Cristian Gonzales Masih Mandul, Ini yang Akan Dilakukan Aji Santoso

Cristian Gonzales - Instagram PSIM Jogja Official
16 Juli 2019 21:12 WIB Jumali Sepakbola Share :

Harianjogja.com, BANTUL—Striker veteran Cristian Gonzales masih mandul hingga pertandingan keempat PSIM Jogja di Liga 2 2019. Kehadiran Aji Santoso sebagai nakhoda baru di ruang kendali taktik Laskar Mataram memberi harapan baru bagi El Loco untuk mengembalikanketajamannya yang menguap di era Vladimir Vujovic.

Gonzales mengaku Aji Santoso telah tim membuat suasana tim menjadi lebih nyaman dan memompa moral pemain. “Semangat teman-teman jadi luar biasa. Tadi pagi, coach sudah ketemu dan kasih tahu apa yang dia mau ke depan, kami semua terima kasih,” kata Gonzales.

El Loco mengaku ketajamannya akan muncul dari dukungan rekan-rekannya. Saat PSIM dilatih Vlado, Gonzales sebenarnya cukup banyak menerima suplai bola. Di dua pertandingan terakhir, dia rata-rata menerima 5,6 operan per laga di sepertiga akhir lapangan, sementara rata-rata percobaan tembakannya tak lebih dari tiga kali per pertandingan. Pada pertandingan terakhir PSIM, dia hanya main di pengujung laga menggantikan striker Rudiyana.
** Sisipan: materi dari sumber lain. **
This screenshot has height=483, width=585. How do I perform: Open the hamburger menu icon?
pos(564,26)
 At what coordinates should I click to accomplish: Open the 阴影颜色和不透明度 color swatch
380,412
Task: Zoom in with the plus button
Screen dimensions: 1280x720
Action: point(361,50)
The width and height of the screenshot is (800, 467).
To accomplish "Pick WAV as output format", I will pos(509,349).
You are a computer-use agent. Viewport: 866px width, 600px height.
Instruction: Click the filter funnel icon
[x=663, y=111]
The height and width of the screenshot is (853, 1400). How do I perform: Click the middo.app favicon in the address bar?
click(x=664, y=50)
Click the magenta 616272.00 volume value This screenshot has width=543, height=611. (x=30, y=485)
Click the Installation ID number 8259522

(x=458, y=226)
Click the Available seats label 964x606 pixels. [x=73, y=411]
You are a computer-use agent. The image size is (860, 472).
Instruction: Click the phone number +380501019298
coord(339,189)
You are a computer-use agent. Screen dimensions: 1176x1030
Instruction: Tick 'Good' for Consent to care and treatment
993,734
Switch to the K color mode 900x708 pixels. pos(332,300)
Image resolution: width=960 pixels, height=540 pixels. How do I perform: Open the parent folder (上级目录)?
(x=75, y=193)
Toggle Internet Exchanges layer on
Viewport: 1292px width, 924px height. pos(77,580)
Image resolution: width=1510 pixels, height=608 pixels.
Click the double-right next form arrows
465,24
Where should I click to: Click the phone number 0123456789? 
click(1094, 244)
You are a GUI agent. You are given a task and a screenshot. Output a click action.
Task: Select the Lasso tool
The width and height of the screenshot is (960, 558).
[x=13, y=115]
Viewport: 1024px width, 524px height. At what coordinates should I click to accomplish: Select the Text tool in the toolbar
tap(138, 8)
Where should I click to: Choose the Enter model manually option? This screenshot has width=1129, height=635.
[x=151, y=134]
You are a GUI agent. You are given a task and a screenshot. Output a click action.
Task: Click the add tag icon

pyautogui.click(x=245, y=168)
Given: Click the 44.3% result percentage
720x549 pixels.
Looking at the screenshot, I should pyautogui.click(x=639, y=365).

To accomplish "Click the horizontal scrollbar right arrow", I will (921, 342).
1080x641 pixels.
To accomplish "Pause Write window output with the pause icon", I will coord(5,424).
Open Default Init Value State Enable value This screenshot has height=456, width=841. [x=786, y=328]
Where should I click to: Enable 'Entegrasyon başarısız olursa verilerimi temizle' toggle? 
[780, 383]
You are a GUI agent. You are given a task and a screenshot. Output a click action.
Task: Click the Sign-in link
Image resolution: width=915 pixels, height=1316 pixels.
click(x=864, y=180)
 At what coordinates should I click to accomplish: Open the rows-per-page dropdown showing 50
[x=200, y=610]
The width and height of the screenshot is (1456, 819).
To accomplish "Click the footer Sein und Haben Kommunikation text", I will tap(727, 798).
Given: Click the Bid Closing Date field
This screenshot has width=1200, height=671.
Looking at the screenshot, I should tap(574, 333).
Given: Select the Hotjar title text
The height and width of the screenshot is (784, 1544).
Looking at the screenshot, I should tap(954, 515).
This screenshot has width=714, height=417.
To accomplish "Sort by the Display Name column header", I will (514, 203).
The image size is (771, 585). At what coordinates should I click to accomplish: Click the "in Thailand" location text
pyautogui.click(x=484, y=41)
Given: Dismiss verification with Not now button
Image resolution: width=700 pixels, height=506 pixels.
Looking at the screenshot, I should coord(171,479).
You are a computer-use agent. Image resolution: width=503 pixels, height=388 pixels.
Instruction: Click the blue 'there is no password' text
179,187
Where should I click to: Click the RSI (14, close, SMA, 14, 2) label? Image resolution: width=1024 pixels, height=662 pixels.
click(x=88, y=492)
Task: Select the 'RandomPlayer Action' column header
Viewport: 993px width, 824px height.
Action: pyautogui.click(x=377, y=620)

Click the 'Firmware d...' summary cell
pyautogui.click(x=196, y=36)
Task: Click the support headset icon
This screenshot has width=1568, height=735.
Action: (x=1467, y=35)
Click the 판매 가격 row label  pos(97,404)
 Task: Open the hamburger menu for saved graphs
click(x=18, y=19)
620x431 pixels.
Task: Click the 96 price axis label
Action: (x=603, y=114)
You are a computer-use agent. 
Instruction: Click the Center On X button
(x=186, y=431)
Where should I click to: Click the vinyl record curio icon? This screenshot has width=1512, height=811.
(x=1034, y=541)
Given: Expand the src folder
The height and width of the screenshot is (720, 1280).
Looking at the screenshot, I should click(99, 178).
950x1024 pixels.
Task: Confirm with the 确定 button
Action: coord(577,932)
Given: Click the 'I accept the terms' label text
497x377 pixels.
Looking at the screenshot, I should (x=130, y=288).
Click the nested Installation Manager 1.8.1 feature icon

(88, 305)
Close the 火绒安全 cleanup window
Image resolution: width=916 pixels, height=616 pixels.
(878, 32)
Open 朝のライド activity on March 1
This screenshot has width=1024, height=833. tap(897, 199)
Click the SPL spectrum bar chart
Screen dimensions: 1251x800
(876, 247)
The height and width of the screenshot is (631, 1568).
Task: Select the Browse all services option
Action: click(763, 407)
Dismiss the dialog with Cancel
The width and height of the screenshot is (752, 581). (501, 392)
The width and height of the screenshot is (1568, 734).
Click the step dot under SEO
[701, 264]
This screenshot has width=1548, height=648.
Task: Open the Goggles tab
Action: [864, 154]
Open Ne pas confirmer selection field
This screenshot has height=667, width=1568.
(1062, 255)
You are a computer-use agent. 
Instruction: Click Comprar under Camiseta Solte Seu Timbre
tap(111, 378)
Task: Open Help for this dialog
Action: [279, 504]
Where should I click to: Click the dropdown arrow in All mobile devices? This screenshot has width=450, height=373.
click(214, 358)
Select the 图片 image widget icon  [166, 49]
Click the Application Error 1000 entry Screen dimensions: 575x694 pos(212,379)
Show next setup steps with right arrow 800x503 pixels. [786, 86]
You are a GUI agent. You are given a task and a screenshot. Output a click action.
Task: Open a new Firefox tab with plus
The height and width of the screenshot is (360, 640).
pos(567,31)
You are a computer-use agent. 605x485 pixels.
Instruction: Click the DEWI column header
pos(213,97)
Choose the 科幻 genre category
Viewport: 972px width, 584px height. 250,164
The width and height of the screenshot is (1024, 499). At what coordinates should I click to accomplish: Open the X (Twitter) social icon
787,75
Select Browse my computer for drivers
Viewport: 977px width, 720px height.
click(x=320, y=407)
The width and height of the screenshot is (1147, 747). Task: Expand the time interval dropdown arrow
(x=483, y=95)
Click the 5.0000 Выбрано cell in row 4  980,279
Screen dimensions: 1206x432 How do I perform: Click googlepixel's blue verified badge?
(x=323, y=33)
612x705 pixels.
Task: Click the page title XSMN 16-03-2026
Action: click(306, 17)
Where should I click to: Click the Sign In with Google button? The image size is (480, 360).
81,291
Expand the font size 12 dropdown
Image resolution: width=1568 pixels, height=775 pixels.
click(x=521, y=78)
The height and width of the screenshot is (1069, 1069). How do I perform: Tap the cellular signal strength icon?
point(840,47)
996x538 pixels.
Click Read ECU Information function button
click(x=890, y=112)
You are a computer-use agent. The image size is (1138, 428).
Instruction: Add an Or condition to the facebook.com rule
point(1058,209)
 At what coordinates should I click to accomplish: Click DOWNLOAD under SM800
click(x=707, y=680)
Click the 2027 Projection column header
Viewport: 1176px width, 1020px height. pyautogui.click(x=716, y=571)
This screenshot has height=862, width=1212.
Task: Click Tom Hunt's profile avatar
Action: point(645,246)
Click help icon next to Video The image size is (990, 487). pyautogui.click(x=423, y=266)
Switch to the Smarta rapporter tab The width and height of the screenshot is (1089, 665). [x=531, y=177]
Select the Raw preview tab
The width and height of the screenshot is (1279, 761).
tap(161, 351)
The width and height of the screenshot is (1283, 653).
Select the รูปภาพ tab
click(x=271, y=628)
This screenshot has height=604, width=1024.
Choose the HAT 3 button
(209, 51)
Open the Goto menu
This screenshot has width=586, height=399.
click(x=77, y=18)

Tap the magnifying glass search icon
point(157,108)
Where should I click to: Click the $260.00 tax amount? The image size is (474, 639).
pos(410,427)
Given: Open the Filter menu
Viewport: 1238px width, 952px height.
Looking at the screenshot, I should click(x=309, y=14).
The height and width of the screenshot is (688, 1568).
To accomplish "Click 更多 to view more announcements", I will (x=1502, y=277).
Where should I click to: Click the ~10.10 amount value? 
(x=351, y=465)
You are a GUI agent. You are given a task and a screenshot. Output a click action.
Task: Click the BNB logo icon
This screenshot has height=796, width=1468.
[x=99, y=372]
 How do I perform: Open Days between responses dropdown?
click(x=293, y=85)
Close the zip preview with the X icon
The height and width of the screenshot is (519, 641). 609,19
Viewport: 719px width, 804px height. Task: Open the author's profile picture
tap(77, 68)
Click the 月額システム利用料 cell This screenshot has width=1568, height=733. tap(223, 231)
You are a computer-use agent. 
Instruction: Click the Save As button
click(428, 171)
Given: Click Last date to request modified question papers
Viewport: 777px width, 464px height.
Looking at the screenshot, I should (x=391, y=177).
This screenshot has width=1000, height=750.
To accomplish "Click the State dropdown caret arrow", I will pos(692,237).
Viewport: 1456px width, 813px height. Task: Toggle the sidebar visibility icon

Mandulnya Gonzales berimbas pada produktivitas tim. Dalam empat laga, Laskar Mataram hanya bisa mencetak tiga gol. Bahkan, PSIM tak pernah mencetak lebih dari satu gol di satu pertandingan.

“Itu bukan kerja saya sendiri. Saya harus bantu teman, kalau saya bisa cetak gol alhamdulillah, tetapi kadang-kadang bisa kadang tidak. Yang penting harus sama-sama kerja keras,” ucap Gonzales.

Sementara, Aji Santoso tak akan membuat program khusus untuk mengasah ketajaman El Loco. Dia menyiratkan akan mengupayakan suplai bola ke barisan depan menjadi lebih variatif.

“Sepak bola tidak bisa tergantung kepada satu pemain. Kami juga harus memikirkan, kenapa penyerang tidak bisa cetak gol. Kalau dia tidak dapat bola bagaimana? Sepak bola itu kompleks, tidak bisa hanya satu sisi. Dia tidak bisa cetak gol mungkin karena tidak ada umpan dari kiri-kanan dan tengah, jadi tidak bisa dilihat dari satu sisi,” ucap Aji.